▶ Problem to work on
Exactly as given, restate each record that follows.

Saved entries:
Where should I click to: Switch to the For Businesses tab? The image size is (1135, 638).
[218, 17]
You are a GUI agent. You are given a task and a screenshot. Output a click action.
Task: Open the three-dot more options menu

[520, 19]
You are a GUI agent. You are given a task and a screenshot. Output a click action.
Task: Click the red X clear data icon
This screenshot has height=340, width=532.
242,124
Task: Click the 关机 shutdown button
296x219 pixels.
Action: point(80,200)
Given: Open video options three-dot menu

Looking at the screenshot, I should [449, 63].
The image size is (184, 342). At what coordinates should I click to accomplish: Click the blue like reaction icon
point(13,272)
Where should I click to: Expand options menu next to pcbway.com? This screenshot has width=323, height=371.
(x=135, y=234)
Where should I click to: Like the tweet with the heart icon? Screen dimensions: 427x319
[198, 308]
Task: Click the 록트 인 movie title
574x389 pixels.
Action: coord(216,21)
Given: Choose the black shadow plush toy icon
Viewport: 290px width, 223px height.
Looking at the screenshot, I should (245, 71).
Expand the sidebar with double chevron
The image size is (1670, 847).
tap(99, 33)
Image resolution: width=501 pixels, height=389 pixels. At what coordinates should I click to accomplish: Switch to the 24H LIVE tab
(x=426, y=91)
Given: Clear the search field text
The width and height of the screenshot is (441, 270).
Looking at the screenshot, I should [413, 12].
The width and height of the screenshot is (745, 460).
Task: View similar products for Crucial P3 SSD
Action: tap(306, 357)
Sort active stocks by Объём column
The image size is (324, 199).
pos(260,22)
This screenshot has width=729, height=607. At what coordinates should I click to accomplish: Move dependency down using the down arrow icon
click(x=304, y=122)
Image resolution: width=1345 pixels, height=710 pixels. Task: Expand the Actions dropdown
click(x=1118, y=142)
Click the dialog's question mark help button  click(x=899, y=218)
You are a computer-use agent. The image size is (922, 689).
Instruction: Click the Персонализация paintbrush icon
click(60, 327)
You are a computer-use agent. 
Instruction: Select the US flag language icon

▶ Response to the task
Where should I click to: Switch to the For Businesses tab? The image size is (1135, 638).
[218, 17]
You are a GUI agent. You are given a task and a screenshot. Output a click action.
Task: Open the three-dot more options menu

[520, 19]
You are a GUI agent. You are given a task and a screenshot. Output a click action.
Task: Click the red X clear data icon
This screenshot has height=340, width=532.
242,124
Task: Click the 关机 shutdown button
296x219 pixels.
Action: point(80,200)
Given: Open video options three-dot menu

Looking at the screenshot, I should [449, 63].
The image size is (184, 342). At what coordinates should I click to accomplish: Click the blue like reaction icon
point(13,272)
Where should I click to: Expand options menu next to pcbway.com? This screenshot has width=323, height=371.
(x=135, y=234)
Where should I click to: Like the tweet with the heart icon? Screen dimensions: 427x319
[198, 308]
Task: Click the 록트 인 movie title
574x389 pixels.
Action: coord(216,21)
Given: Choose the black shadow plush toy icon
Viewport: 290px width, 223px height.
Looking at the screenshot, I should (245, 71).
Expand the sidebar with double chevron
The image size is (1670, 847).
tap(99, 33)
Image resolution: width=501 pixels, height=389 pixels. At what coordinates should I click to accomplish: Switch to the 24H LIVE tab
(x=426, y=91)
Given: Clear the search field text
The width and height of the screenshot is (441, 270).
Looking at the screenshot, I should [413, 12].
The width and height of the screenshot is (745, 460).
Task: View similar products for Crucial P3 SSD
Action: tap(306, 357)
Sort active stocks by Объём column
The image size is (324, 199).
pos(260,22)
This screenshot has width=729, height=607. At what coordinates should I click to accomplish: Move dependency down using the down arrow icon
click(x=304, y=122)
Image resolution: width=1345 pixels, height=710 pixels. Task: Expand the Actions dropdown
click(x=1118, y=142)
Click the dialog's question mark help button  click(x=899, y=218)
You are a computer-use agent. The image size is (922, 689).
Instruction: Click the Персонализация paintbrush icon
click(60, 327)
You are a computer-use agent. 
Instruction: Select the US flag language icon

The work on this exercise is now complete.